AVAILABLE DATA: Begin

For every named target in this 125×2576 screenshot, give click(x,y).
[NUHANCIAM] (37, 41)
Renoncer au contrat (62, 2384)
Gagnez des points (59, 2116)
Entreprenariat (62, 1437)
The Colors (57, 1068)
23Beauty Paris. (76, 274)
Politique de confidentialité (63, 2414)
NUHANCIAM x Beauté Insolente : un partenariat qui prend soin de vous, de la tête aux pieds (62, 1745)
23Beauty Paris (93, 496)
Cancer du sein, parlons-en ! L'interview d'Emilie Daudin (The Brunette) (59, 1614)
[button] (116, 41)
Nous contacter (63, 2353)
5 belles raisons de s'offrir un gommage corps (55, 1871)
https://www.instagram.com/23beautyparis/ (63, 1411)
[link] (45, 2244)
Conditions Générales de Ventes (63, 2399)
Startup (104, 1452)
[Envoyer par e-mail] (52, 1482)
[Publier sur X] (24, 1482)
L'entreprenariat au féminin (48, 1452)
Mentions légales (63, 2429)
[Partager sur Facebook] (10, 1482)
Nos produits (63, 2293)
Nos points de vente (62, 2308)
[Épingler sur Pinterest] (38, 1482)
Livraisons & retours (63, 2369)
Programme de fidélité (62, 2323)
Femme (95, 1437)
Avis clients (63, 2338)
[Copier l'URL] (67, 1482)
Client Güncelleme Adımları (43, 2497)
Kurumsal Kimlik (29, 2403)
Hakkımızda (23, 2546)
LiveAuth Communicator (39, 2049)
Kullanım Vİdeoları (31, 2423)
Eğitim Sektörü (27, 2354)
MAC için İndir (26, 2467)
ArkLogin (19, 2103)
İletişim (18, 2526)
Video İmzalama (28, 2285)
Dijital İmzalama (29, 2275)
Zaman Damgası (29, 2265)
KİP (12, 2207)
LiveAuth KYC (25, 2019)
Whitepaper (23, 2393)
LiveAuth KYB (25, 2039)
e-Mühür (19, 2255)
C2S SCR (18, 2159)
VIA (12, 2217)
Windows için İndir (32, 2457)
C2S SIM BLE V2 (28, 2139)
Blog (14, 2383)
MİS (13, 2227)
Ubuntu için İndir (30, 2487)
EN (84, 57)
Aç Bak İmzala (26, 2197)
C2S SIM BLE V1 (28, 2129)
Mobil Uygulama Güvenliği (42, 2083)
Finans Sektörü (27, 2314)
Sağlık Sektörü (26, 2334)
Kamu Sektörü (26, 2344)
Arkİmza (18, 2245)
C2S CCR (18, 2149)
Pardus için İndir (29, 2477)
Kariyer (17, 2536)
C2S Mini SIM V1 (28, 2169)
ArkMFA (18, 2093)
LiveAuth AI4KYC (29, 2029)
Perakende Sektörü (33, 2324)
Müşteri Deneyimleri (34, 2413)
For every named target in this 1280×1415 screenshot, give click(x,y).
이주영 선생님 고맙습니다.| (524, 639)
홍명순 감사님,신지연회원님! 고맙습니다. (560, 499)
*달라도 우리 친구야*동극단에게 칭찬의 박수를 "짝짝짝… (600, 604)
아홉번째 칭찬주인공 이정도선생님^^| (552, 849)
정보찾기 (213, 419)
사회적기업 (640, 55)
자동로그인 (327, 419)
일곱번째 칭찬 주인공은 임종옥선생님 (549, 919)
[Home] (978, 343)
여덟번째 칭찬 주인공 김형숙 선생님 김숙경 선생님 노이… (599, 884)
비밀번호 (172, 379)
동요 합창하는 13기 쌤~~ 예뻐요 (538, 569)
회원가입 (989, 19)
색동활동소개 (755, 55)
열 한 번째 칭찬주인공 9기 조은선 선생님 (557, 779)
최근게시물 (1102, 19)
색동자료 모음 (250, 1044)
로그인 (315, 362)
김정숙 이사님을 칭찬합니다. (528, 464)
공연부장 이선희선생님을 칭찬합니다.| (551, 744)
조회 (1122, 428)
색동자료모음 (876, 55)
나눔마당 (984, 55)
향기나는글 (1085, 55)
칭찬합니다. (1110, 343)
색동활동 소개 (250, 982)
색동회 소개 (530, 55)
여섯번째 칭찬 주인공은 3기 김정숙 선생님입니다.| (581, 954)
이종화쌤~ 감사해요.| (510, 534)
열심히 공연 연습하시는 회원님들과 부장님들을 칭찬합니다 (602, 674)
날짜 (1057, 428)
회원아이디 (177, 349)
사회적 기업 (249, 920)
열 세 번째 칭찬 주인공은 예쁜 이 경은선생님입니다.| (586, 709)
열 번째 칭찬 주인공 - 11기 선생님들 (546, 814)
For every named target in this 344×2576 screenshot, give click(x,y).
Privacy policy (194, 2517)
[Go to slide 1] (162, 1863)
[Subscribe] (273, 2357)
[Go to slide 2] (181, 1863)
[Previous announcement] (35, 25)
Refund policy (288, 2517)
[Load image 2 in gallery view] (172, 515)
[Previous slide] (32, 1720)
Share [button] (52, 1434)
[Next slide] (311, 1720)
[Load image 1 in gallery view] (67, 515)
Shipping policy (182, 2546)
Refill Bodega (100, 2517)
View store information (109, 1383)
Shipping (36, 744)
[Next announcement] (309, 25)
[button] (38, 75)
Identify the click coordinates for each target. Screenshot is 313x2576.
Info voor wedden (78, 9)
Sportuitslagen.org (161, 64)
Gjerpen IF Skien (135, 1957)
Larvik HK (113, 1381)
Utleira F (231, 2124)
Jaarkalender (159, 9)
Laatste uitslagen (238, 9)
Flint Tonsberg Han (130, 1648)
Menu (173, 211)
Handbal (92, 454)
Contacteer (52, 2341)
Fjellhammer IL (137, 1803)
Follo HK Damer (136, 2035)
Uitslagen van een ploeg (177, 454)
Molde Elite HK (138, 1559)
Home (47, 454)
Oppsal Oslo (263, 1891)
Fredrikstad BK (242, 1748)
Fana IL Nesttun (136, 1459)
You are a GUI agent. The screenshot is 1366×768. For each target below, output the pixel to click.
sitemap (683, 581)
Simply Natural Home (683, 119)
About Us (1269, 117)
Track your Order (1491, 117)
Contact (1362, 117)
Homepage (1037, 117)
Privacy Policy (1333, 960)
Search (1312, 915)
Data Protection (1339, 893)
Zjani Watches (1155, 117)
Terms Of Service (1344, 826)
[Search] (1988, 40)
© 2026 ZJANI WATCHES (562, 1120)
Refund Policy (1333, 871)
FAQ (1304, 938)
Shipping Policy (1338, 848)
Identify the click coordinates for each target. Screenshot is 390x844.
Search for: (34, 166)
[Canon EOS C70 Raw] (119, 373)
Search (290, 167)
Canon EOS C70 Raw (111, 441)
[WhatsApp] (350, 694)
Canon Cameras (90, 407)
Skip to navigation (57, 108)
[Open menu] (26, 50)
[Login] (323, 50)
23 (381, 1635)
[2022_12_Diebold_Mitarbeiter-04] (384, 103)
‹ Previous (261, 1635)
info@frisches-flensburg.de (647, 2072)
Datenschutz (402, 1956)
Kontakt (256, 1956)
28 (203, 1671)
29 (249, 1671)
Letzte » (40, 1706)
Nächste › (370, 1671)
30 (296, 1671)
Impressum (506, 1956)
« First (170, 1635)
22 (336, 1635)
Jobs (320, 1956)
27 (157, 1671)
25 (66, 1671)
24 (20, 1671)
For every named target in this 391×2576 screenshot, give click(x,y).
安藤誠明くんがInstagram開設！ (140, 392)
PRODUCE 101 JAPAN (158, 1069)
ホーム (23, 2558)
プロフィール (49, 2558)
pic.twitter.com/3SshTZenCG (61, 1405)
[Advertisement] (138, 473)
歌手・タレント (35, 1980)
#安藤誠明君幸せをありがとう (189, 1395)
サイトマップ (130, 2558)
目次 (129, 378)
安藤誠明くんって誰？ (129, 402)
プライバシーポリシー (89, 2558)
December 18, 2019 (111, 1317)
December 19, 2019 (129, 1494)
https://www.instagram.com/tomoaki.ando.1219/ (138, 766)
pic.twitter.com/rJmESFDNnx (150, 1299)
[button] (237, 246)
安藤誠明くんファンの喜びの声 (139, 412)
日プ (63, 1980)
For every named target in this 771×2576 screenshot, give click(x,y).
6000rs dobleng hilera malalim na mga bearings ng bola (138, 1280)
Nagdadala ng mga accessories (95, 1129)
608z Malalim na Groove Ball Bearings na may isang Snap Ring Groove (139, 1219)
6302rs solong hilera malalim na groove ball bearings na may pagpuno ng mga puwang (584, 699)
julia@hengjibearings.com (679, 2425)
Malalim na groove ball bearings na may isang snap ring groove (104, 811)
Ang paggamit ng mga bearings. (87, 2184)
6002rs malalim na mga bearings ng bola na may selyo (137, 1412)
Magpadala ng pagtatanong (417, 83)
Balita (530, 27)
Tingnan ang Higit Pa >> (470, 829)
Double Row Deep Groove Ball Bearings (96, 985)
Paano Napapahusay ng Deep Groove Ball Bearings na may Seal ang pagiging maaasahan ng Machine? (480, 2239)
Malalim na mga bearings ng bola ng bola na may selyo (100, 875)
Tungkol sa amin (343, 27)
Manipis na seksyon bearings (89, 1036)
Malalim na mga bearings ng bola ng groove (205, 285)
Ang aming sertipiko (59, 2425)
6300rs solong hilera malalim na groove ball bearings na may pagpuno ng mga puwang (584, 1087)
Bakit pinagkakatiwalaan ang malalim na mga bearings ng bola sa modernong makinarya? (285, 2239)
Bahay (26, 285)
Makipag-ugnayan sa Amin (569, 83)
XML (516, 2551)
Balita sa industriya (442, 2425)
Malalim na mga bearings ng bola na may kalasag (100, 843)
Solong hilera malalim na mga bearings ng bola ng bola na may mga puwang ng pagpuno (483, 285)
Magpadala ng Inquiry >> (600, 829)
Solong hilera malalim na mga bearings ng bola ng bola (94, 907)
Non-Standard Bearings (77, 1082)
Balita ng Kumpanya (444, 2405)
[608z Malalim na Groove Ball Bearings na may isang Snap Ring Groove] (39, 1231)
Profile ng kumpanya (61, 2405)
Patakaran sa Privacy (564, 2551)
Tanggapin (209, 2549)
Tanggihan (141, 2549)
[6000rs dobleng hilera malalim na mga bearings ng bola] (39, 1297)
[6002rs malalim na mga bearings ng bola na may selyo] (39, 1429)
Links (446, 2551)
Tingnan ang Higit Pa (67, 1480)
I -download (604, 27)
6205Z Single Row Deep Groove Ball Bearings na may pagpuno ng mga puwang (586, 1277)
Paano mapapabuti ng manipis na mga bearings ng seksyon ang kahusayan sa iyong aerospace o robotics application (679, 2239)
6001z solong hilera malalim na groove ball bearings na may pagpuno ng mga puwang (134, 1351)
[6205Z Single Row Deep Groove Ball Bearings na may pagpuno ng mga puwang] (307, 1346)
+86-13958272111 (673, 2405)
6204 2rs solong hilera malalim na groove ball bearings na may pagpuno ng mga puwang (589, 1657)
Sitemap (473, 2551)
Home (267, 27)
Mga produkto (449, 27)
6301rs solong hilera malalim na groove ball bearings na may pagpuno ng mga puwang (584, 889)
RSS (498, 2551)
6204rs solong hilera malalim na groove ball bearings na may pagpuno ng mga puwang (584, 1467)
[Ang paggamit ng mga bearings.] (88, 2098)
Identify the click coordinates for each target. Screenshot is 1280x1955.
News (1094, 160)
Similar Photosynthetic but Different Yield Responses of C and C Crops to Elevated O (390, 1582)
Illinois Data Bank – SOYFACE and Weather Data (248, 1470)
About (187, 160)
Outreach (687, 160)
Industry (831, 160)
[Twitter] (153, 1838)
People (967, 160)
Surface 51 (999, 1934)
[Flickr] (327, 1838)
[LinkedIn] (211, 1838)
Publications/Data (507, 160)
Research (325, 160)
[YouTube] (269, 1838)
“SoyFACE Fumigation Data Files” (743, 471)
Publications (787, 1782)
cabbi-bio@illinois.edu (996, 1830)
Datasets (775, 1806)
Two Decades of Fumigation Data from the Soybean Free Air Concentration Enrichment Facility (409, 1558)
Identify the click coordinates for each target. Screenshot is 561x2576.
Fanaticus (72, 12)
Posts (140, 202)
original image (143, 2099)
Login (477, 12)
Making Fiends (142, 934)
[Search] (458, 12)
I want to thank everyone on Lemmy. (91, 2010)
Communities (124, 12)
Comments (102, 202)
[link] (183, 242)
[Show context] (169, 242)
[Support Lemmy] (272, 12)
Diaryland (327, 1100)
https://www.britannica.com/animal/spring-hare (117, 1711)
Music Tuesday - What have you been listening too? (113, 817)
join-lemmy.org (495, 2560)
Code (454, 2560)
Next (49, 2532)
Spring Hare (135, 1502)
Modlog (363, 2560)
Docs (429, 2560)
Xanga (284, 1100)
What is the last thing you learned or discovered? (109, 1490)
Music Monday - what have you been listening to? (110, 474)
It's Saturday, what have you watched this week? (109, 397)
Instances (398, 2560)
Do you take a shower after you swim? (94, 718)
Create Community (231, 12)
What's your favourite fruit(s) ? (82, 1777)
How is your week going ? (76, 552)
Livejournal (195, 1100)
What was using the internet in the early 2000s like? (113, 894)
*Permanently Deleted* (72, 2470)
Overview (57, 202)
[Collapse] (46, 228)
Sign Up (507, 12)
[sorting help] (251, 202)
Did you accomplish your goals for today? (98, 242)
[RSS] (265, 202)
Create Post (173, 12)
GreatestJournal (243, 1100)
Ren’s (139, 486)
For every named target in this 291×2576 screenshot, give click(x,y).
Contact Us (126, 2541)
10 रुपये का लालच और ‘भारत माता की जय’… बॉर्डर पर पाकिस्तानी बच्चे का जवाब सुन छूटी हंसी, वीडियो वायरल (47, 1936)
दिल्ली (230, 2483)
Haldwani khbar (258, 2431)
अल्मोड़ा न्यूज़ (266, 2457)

AVAILABLE DATA: End

● **WHAT IS REQUIRED**
Go to the line with "Utleira F (231, 2124)" in the entries above and repeat every line from there through the line with "Data Protection (1339, 893)", exactly and with no other text.

● **TASK RESPONSE**
Utleira F (231, 2124)
Jaarkalender (159, 9)
Laatste uitslagen (238, 9)
Flint Tonsberg Han (130, 1648)
Menu (173, 211)
Handbal (92, 454)
Contacteer (52, 2341)
Fjellhammer IL (137, 1803)
Follo HK Damer (136, 2035)
Uitslagen van een ploeg (177, 454)
Molde Elite HK (138, 1559)
Home (47, 454)
Oppsal Oslo (263, 1891)
Fredrikstad BK (242, 1748)
Fana IL Nesttun (136, 1459)
You are a GUI agent. The screenshot is 1366×768. For each target below, output the pixel to click.
sitemap (683, 581)
Simply Natural Home (683, 119)
About Us (1269, 117)
Track your Order (1491, 117)
Contact (1362, 117)
Homepage (1037, 117)
Privacy Policy (1333, 960)
Search (1312, 915)
Data Protection (1339, 893)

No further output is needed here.